### Stored data
╔══

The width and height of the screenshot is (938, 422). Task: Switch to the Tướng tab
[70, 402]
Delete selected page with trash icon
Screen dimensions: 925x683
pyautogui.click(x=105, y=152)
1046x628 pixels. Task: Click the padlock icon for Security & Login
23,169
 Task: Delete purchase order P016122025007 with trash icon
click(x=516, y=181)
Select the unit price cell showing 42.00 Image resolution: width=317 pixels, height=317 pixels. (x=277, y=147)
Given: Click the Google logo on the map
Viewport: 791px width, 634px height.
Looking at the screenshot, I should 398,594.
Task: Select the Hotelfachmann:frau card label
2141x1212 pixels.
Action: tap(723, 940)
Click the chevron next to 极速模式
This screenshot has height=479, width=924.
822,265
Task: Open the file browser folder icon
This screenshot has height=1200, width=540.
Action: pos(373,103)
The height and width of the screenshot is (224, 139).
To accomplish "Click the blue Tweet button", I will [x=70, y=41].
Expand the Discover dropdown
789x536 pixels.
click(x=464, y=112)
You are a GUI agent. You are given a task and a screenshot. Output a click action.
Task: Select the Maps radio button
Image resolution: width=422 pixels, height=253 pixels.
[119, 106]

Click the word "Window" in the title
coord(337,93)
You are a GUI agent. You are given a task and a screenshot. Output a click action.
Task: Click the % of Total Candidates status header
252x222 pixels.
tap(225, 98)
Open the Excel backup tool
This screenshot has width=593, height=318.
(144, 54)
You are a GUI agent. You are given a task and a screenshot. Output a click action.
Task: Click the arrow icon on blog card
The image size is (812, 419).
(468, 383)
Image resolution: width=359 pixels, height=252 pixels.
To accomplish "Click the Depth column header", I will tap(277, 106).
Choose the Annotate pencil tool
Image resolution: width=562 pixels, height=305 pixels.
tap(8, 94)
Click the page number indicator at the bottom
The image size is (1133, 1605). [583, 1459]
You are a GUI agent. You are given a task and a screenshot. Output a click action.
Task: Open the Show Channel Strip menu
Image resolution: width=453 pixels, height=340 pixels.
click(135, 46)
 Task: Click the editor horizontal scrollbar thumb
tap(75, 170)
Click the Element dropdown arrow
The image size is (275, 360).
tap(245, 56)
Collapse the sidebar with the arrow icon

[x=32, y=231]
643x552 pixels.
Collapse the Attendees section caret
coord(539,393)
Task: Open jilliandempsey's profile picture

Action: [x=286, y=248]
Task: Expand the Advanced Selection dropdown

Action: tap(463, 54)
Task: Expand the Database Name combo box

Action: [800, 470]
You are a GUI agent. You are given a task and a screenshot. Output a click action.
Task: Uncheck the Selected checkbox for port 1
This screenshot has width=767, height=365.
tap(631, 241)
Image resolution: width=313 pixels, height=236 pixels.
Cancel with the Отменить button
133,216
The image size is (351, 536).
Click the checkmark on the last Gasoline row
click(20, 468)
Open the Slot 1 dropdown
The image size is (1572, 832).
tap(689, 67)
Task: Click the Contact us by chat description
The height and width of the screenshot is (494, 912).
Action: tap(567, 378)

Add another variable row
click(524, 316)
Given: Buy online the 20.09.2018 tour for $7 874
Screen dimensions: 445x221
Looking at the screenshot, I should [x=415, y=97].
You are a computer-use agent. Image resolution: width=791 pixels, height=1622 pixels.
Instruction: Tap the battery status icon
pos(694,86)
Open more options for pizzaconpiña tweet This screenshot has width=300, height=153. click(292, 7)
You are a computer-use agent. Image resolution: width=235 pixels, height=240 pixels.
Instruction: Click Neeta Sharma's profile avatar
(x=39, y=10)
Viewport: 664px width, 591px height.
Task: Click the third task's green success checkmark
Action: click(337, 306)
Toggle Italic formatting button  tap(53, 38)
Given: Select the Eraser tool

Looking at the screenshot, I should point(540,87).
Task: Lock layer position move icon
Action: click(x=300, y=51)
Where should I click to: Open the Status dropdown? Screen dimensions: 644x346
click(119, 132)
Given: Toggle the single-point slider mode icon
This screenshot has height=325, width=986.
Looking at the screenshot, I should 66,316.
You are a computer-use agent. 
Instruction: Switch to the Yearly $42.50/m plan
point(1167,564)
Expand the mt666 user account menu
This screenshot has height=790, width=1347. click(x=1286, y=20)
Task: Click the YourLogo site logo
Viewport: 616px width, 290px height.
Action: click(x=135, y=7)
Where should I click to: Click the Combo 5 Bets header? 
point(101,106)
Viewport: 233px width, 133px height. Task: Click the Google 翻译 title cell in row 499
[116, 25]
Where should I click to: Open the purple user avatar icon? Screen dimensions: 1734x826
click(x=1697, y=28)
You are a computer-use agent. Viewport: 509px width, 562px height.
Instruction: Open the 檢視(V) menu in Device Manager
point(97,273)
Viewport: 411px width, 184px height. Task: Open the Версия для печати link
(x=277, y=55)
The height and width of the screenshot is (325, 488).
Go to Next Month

╚══

### Your task
Reproduce exactly, and only, the part of the listing above that begins at the line with "Image resolution: width=422" and goes on through the line with "Open the Slot 1 dropdown".

### Problem solution
Image resolution: width=422 pixels, height=253 pixels.
[119, 106]

Click the word "Window" in the title
coord(337,93)
You are a GUI agent. You are given a task and a screenshot. Output a click action.
Task: Click the % of Total Candidates status header
252x222 pixels.
tap(225, 98)
Open the Excel backup tool
This screenshot has width=593, height=318.
(144, 54)
You are a GUI agent. You are given a task and a screenshot. Output a click action.
Task: Click the arrow icon on blog card
The image size is (812, 419).
(468, 383)
Image resolution: width=359 pixels, height=252 pixels.
To accomplish "Click the Depth column header", I will tap(277, 106).
Choose the Annotate pencil tool
Image resolution: width=562 pixels, height=305 pixels.
tap(8, 94)
Click the page number indicator at the bottom
The image size is (1133, 1605). [583, 1459]
You are a GUI agent. You are given a task and a screenshot. Output a click action.
Task: Open the Show Channel Strip menu
Image resolution: width=453 pixels, height=340 pixels.
click(135, 46)
 Task: Click the editor horizontal scrollbar thumb
tap(75, 170)
Click the Element dropdown arrow
The image size is (275, 360).
tap(245, 56)
Collapse the sidebar with the arrow icon

[x=32, y=231]
643x552 pixels.
Collapse the Attendees section caret
coord(539,393)
Task: Open jilliandempsey's profile picture

Action: [x=286, y=248]
Task: Expand the Advanced Selection dropdown

Action: tap(463, 54)
Task: Expand the Database Name combo box

Action: [800, 470]
You are a GUI agent. You are given a task and a screenshot. Output a click action.
Task: Uncheck the Selected checkbox for port 1
This screenshot has width=767, height=365.
tap(631, 241)
Image resolution: width=313 pixels, height=236 pixels.
Cancel with the Отменить button
133,216
The image size is (351, 536).
Click the checkmark on the last Gasoline row
click(20, 468)
Open the Slot 1 dropdown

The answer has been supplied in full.